Consumers will hear about the benefits of Intel technology for streaming video, wireless media serving, or securing a PC.
Corporate customers will be pitched PCs that can be centrally managed and partitioned, in addition to the security features, sources close to the company said.
Intel has already talked about what it calls the "platformisation" of the company, and plans to expand on that idea at a meeting for financial analysts next week in New York.
Just like Centrino, the desktop version of the campaign will try to develop a platform brand, rather putting the primary focus on the processor itself.
This desktop effort will not begin in earnest until mid-to-late 2005, when Intel starts rolling out dual-core processors and the silicon enhancements it calls the "Ts".
These are abbreviations of code names such as LT, or LaGrande Technology, a hardware-based security feature that will store protected content.

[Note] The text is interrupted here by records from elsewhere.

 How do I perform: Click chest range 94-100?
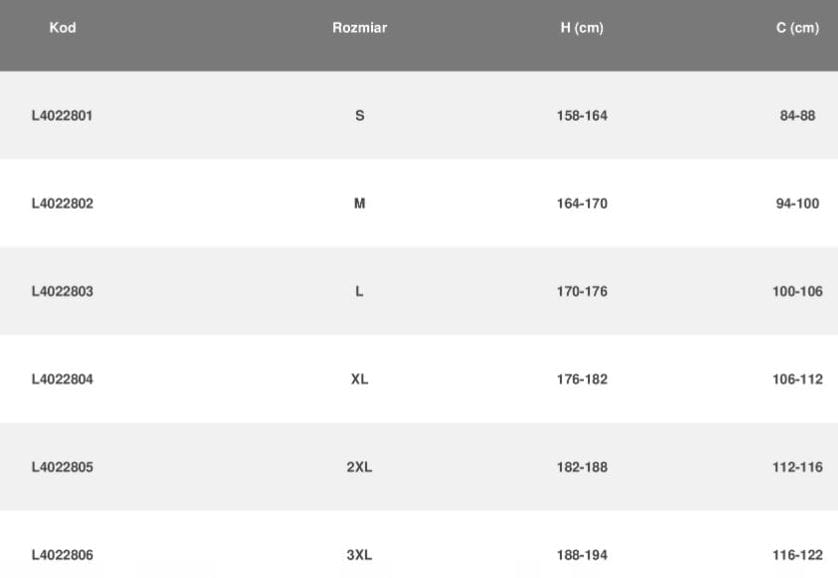pos(797,204)
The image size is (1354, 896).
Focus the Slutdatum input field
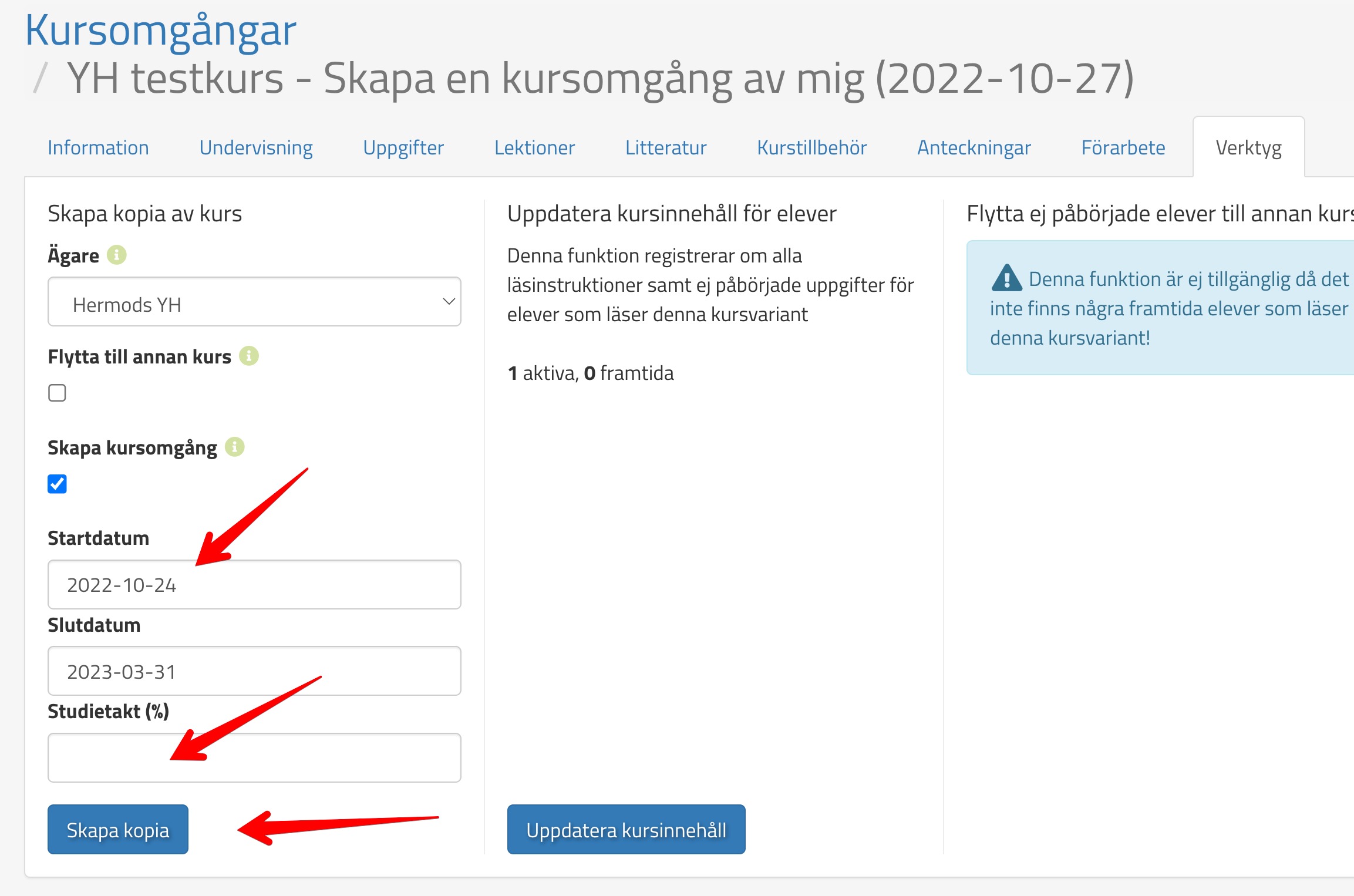254,671
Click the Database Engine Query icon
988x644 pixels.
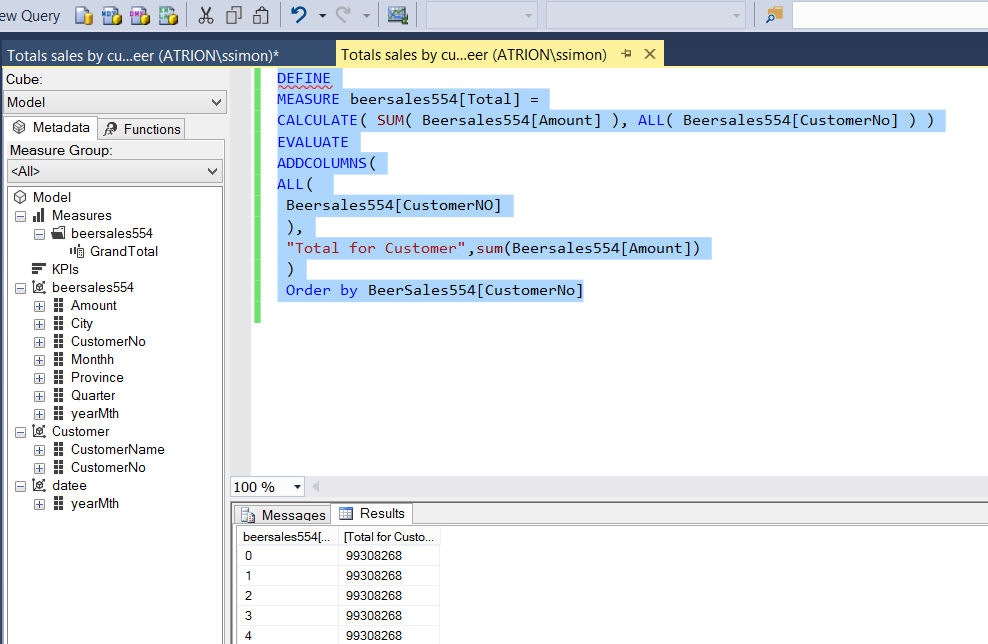(x=84, y=15)
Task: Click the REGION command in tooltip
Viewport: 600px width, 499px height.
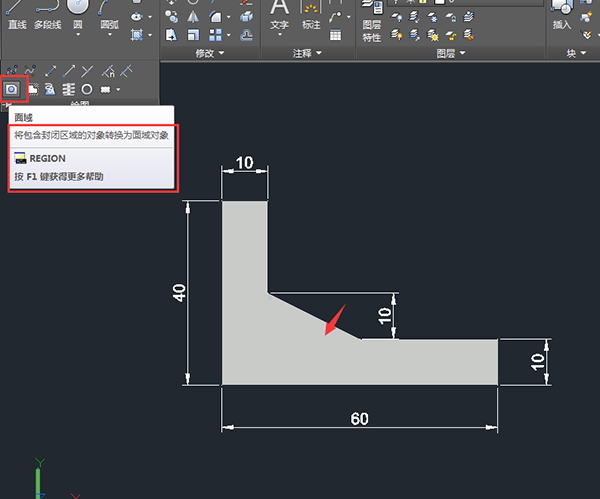Action: [47, 158]
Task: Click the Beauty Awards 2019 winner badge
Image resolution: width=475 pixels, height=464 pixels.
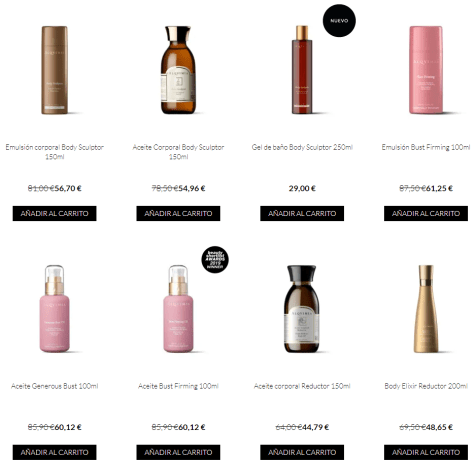Action: click(x=215, y=260)
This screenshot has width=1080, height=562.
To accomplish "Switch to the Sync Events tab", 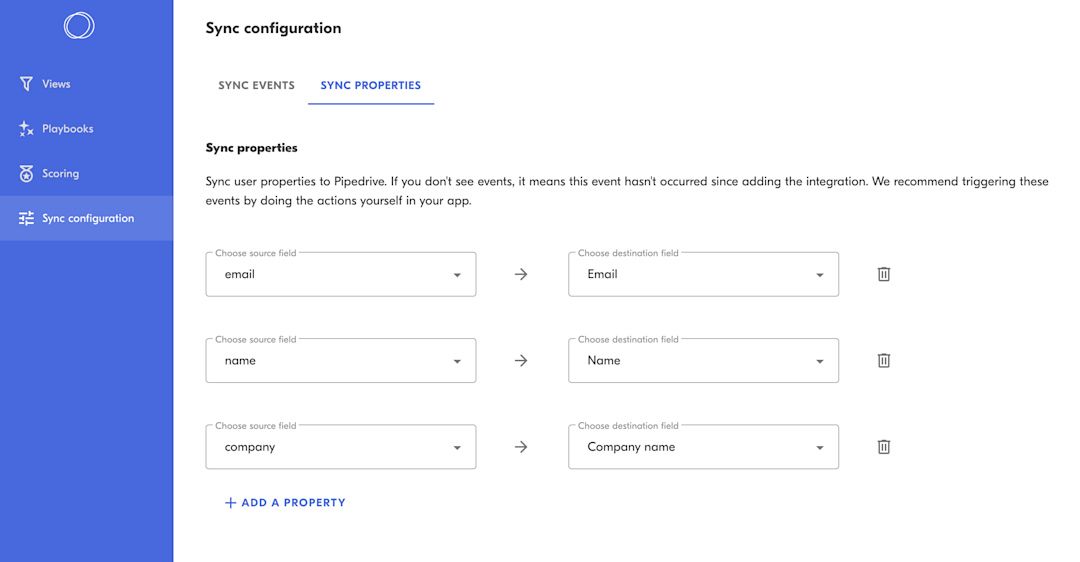I will [x=256, y=86].
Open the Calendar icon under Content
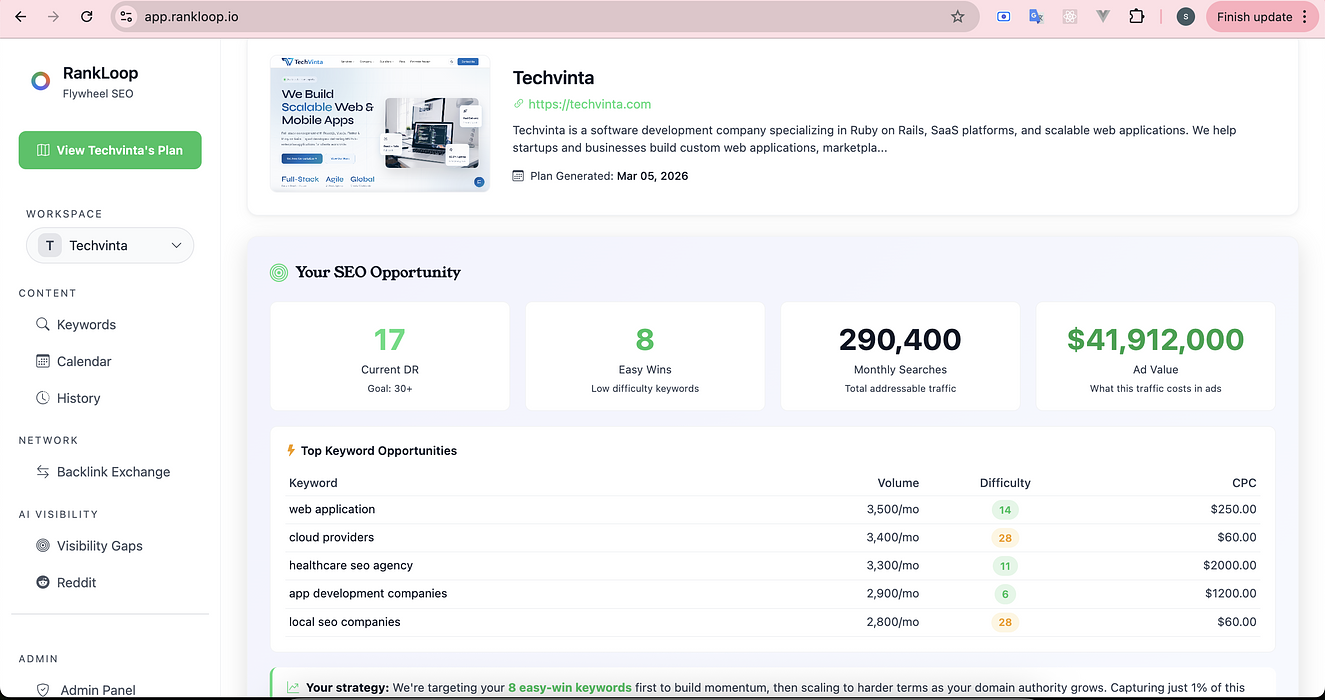 pyautogui.click(x=42, y=361)

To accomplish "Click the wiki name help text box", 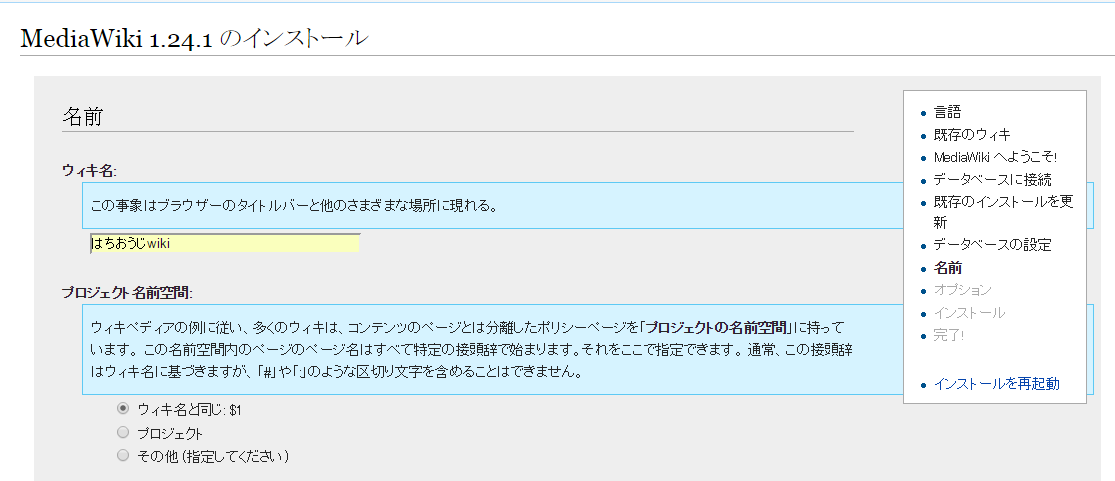I will (490, 206).
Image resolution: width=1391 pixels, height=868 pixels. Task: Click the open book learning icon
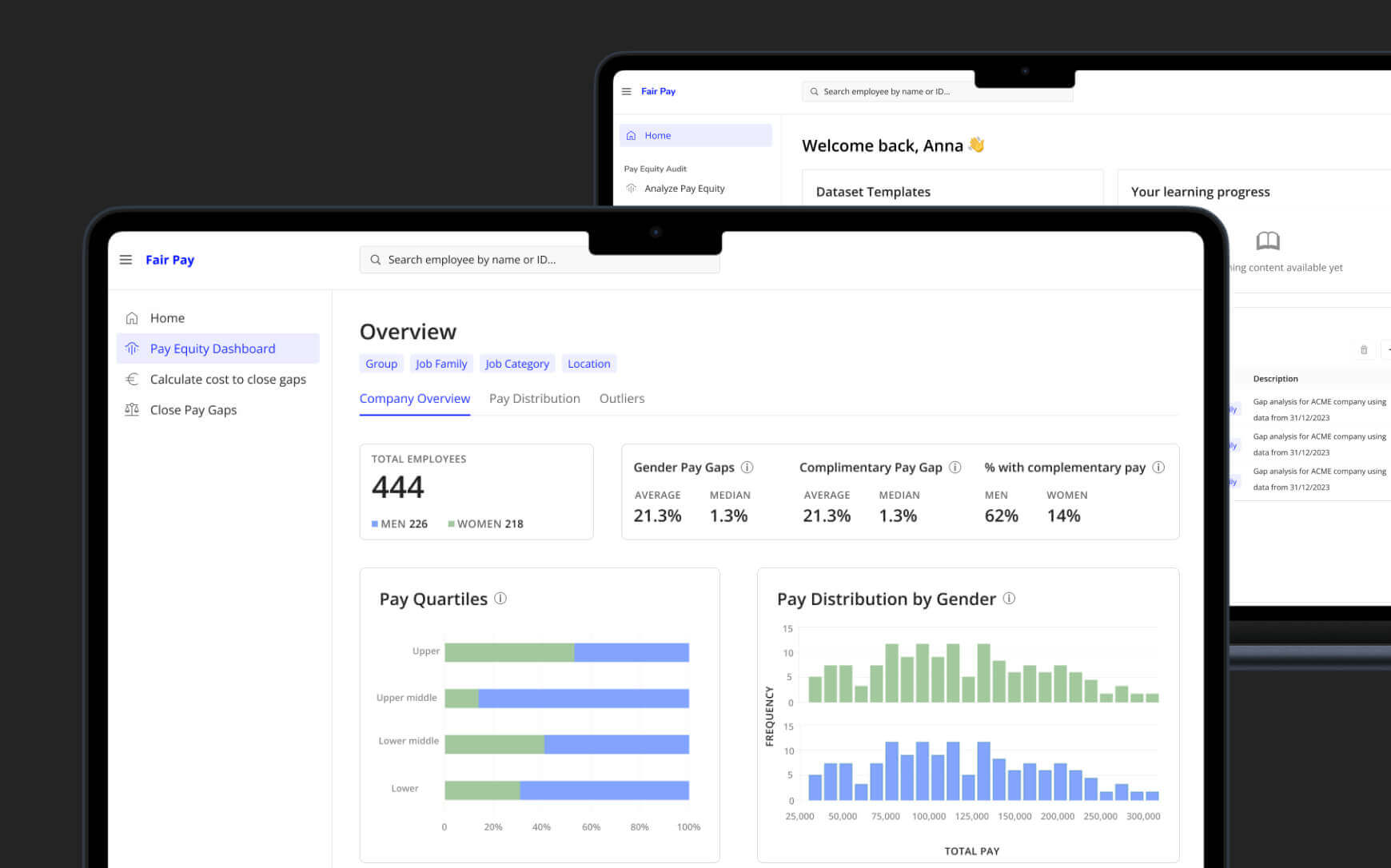click(1268, 241)
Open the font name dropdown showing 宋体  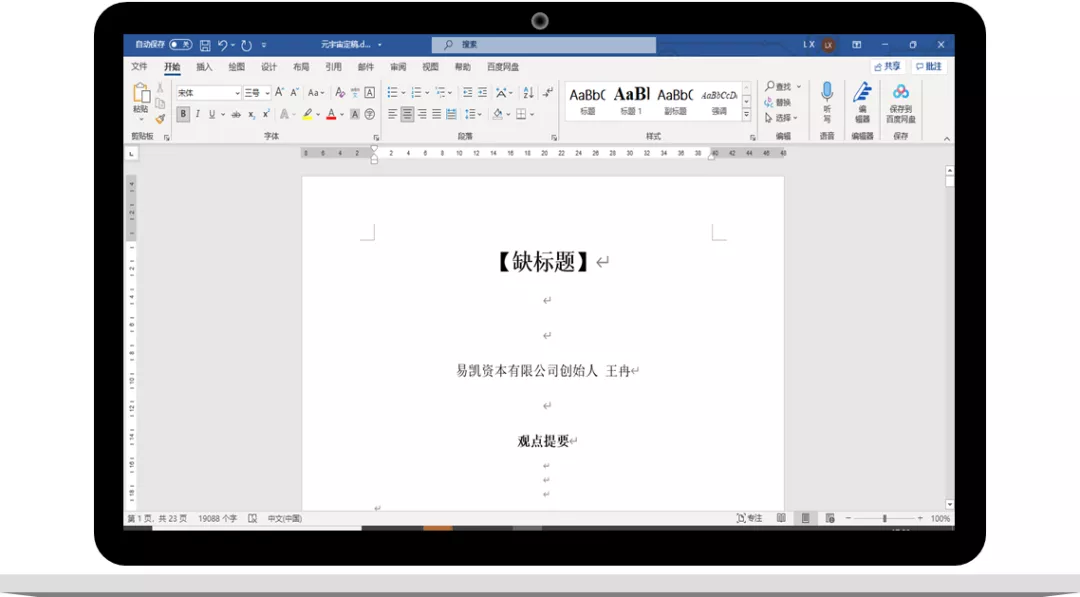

Another feature, iAMT, or Intel Active Management Technology, allows IT administrators to manage problematic PCs remotely.
The chipsets for dual-core processors and these silicon enhancements will become available in mid 2005, when Intel traditionally rolls out new chipset technologies.
Like Centrino, each of the desktop brands will be made up of individual parts. The processor and chipset are two obvious components, and Intel could revive its plans for embedded wireless access points into desktop chipsets as a third.
The company will also probably push the graphics and audio technologies in its chipsets as part of the campaign.
An Intel spokeswoman said it is not out of the question that Intel would pursue such a Centrino-style strategy, given the success of that campaign, but declined to comment further.
Despite years of focus on next-generation mobile phones, notebook technology, the digital home, and high-end servers, chips for desktop PCs are still a major part of Intel's business.
Desktop PCs currently outsell notebook PCs by roughly 64% to 36%, said Stephen Baker, director of research with NPD Techworld. Notebook shipments are growing at a much faster rate, but many consumers and corporations still like the simplicity of a low-cost desktop, he said.
Intel and its PC partners have traditionally sold desktops by pushing clock speed and performance, especially since the introduction of the Pentium 4 in 2000. The message was simple: clock speed goes up, performance goes up, user experience goes up.
But as Intel has found it harder to keep increasing the clock speed of its Pentium 4 processor in recent moths, it has started to focus on other components of processor design as indicators of performance.
Most mainstream desktop users rarely push against the performance limits of their systems, especially if all they are doing is browsing the internet or composing word processing documents. Intel believes these users can be persuaded to buy new PCs to protect themselves against security threats or to set up home media networks.